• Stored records
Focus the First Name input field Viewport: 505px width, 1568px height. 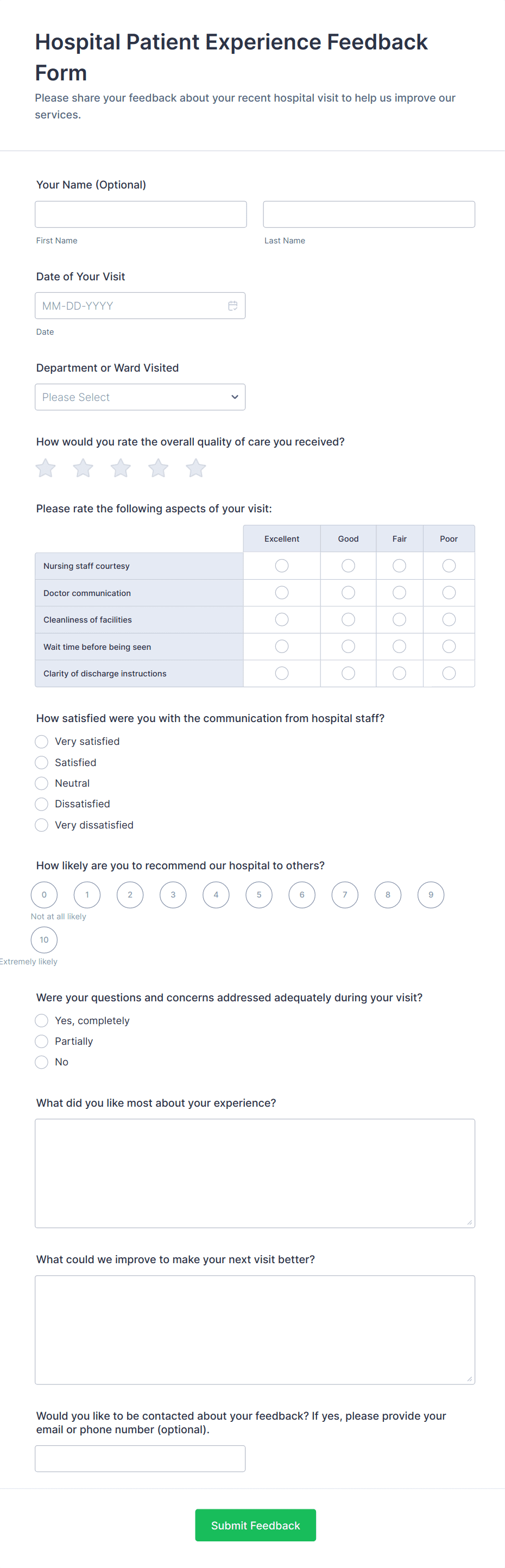point(141,214)
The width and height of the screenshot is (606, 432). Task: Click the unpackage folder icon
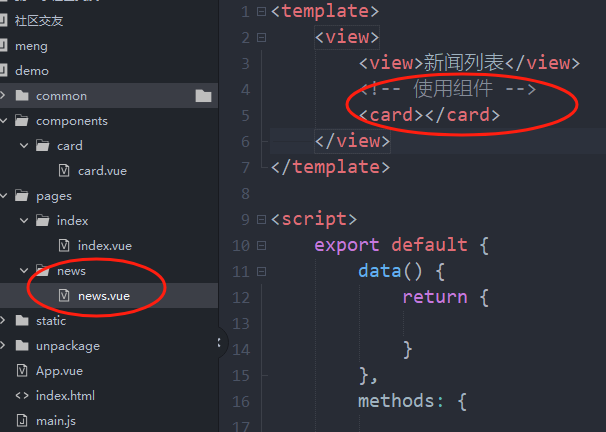tap(22, 346)
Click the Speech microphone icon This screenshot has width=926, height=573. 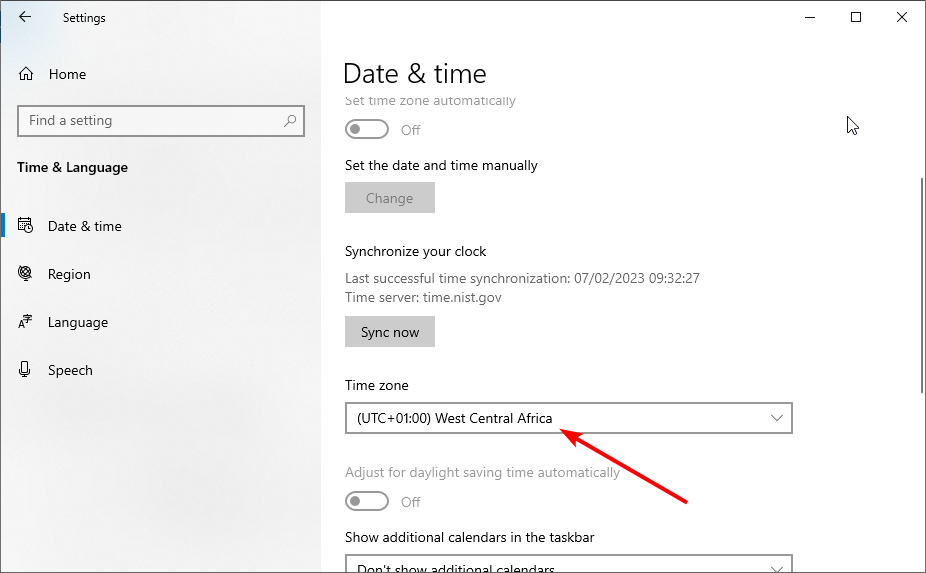pos(26,370)
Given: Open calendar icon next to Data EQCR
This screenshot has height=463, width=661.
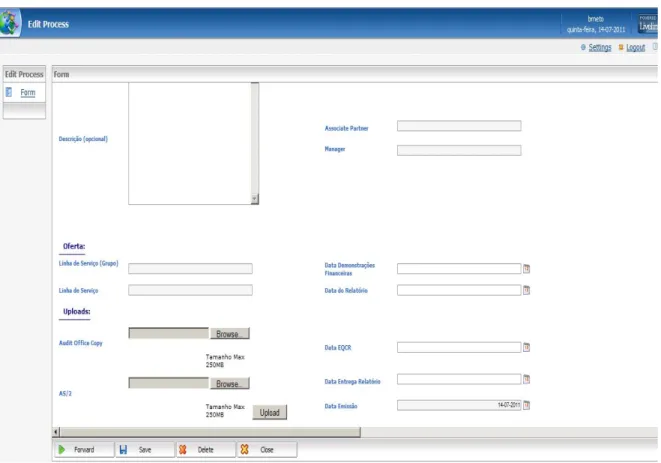Looking at the screenshot, I should [527, 347].
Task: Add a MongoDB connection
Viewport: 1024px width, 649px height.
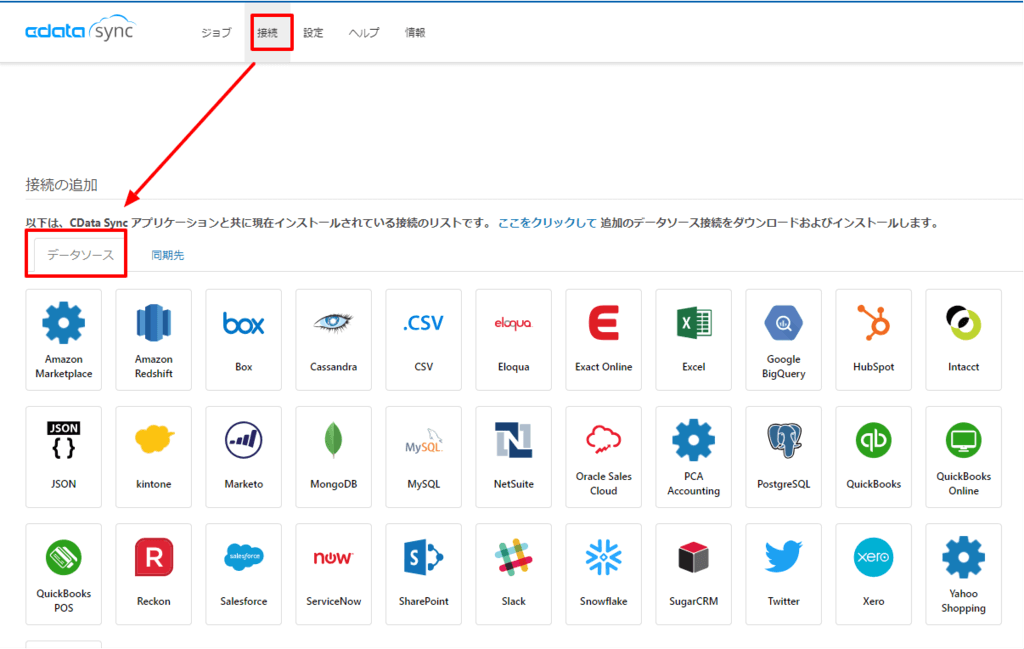Action: click(x=334, y=457)
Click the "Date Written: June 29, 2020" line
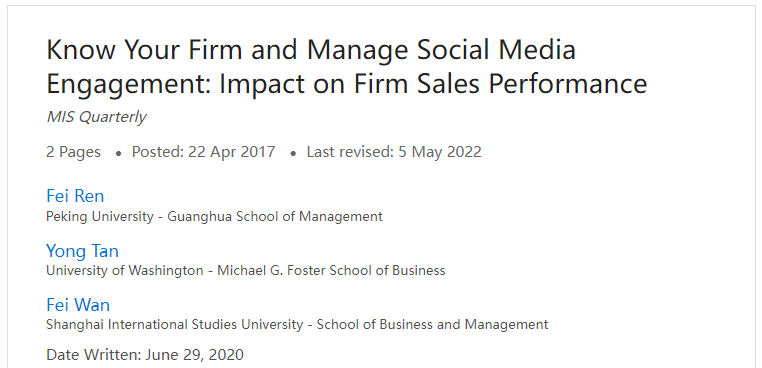 point(145,355)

• Directions for this task
Transcribe every line from the one with "This screenshot has height=463, width=661." to the last line of the records above, exactly, excluding pictures.

• Answer section
This screenshot has height=463, width=661.
Looking at the screenshot, I should [527, 347].
Task: Add a MongoDB connection
Viewport: 1024px width, 649px height.
Action: click(x=334, y=457)
Click the "Date Written: June 29, 2020" line
 point(145,355)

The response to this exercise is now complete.